Segment Start: INPUT FOR THIS TASK

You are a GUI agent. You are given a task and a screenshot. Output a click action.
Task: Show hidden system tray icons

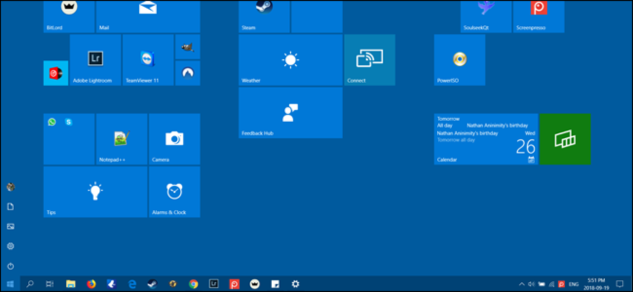point(522,284)
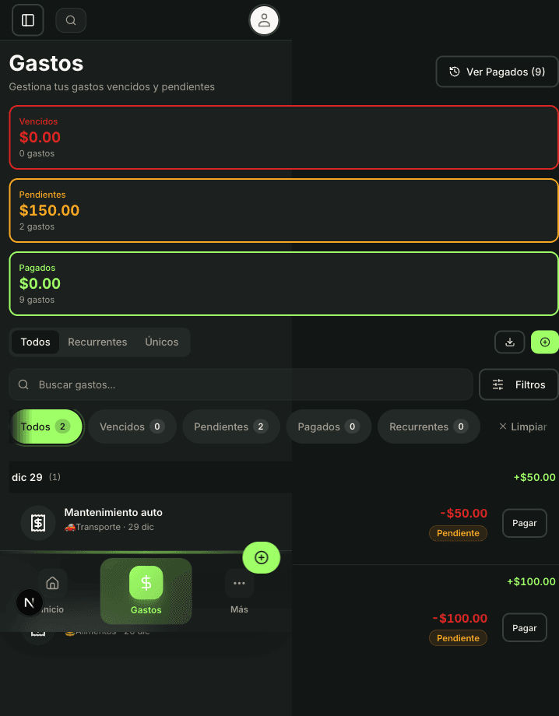This screenshot has width=559, height=716.
Task: Click the Inicio home icon
Action: tap(52, 582)
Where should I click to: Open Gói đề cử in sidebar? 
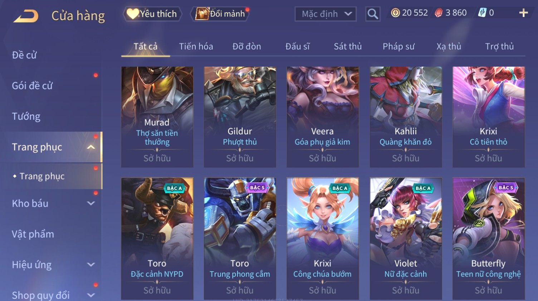pos(32,86)
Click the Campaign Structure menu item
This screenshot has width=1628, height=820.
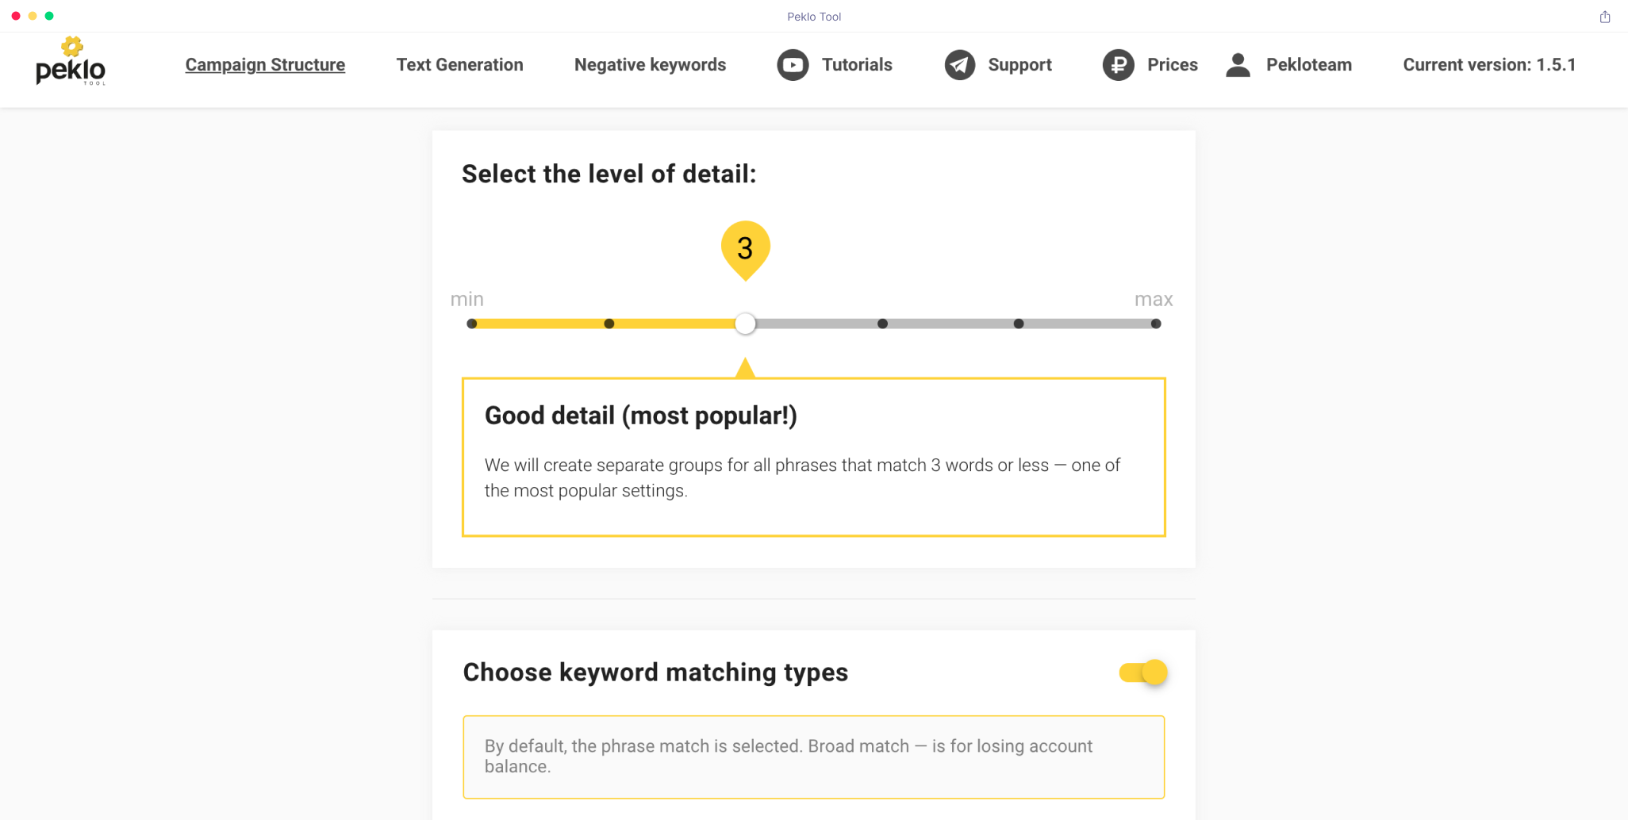pos(265,65)
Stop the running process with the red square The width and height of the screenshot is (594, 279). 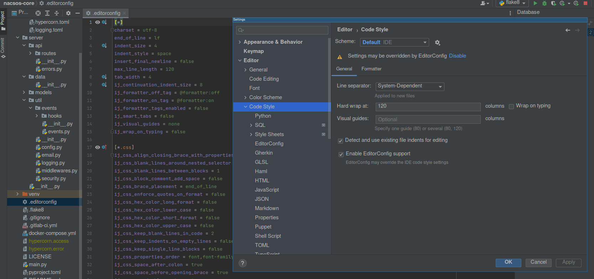585,3
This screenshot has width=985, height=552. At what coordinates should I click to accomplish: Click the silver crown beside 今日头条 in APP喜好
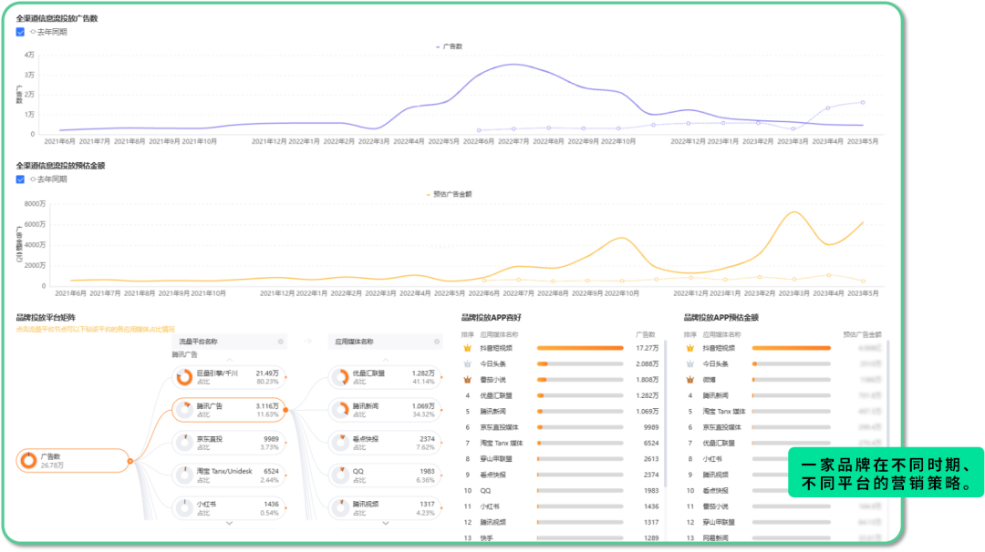point(467,363)
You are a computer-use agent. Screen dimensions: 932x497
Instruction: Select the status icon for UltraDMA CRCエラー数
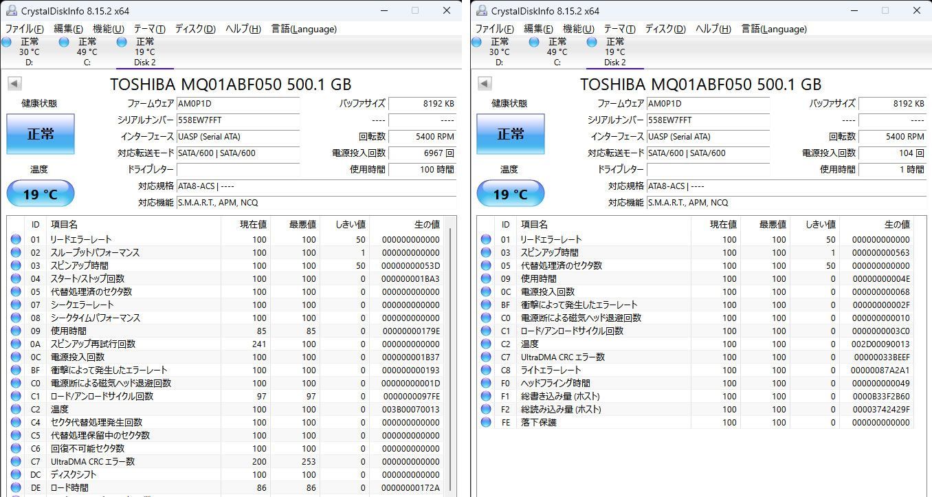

Segment End: INPUT FOR THIS TASK

What the answer needs is every line from the one with "This screenshot has width=985, height=552." through the last line of the data, reproduced word for word and with pictures omitted.

SOLUTION TO THE EXERCISE ::
This screenshot has width=985, height=552. At what coordinates should I click to accomplish: Click the silver crown beside 今日头条 in APP喜好
point(467,363)
You are a computer-use agent. Screen dimensions: 932x497
Instruction: Select the status icon for UltraDMA CRCエラー数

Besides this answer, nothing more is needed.